While the model was specifically calibrated for Southern European contexts, its structural parameters—θ_i (institutional friction), β_i (information cost), and α_i (incentive strength)—are conceptually transferable. However, generalizing findings beyond this region requires caution. In Northern and Central Europe, where data infrastructures are often more advanced and institutional mandates more stable, baseline values for θ_i and β_i may be significantly lower, altering reform priorities. Outside the EU, especially in regions where informal governance and regulatory gaps prevail, the model would require substantial adaptation. Future work should explore recalibrating the framework in settings such as Eastern Europe, Latin America, or North Africa, where different institutional logics and socio-political constraints shape water governance outcomes.

Furthermore, this study does not aim to predict outcomes, but to generate hypotheses and support structured experimentation. It abstracts from local political dynamics, informal norms, and sectoral conflicts that often shape real-world implementation. Future research should combine field-based case studies, stakeholder interviews, and institutional ethnographies to refine parameter estimates, validate behavioral assumptions, and explore dynamics of trust and legitimacy.
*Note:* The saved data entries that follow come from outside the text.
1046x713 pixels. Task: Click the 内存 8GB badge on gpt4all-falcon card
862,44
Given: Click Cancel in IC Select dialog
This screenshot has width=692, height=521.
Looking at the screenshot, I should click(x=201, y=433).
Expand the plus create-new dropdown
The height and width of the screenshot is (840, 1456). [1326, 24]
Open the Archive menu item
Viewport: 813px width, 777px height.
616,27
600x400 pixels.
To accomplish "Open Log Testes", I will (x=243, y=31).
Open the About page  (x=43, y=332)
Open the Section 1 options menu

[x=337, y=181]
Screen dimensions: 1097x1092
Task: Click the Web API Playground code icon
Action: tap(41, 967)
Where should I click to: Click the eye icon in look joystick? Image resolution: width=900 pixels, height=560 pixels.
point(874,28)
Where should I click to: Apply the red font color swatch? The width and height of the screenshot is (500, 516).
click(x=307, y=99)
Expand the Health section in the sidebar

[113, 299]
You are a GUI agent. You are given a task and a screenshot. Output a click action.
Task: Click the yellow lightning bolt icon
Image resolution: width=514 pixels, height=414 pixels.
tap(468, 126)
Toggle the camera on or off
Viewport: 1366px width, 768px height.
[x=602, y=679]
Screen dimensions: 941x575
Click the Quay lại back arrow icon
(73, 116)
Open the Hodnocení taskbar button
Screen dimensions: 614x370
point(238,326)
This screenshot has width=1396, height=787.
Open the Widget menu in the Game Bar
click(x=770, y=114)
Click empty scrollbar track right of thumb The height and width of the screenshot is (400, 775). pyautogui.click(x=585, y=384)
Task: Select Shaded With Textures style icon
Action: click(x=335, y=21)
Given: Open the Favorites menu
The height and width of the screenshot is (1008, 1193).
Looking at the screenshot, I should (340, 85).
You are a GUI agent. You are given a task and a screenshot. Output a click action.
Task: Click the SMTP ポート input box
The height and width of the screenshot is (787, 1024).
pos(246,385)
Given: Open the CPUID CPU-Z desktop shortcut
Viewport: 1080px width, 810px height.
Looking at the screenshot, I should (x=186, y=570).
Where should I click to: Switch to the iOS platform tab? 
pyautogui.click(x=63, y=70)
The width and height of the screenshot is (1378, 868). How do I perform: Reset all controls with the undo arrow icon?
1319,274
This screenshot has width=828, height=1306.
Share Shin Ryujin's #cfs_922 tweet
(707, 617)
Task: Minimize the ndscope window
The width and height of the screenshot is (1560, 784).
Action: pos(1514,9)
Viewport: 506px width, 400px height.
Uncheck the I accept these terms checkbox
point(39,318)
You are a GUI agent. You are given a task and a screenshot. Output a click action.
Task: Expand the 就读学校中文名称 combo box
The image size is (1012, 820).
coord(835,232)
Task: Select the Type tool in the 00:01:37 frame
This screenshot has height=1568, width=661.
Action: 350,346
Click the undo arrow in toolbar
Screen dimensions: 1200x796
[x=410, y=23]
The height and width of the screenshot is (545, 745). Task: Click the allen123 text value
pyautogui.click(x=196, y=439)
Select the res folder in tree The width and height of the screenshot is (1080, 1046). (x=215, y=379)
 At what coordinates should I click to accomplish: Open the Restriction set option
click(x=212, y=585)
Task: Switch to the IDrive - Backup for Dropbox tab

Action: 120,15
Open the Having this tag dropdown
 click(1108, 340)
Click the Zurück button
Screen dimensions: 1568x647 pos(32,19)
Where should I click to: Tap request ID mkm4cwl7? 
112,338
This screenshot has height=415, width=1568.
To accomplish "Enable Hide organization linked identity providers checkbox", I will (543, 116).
Cross-border governance—particularly in transboundary river basins—also merits further exploration, given the increasing salience of climate risks that transcend national jurisdictions.

In conclusion, this study offers a conceptual and empirical foundation for rethinking water governance in Southern Europe through an integrated lens of information systems, institutional design, and adaptive capacity. In an era of accelerating climate volatility, aligning digital innovation with equitable, well-coordinated institutions is not merely desirable—it is essential. Governance must be seen not as an afterthought to infrastructure, but as infrastructure itself.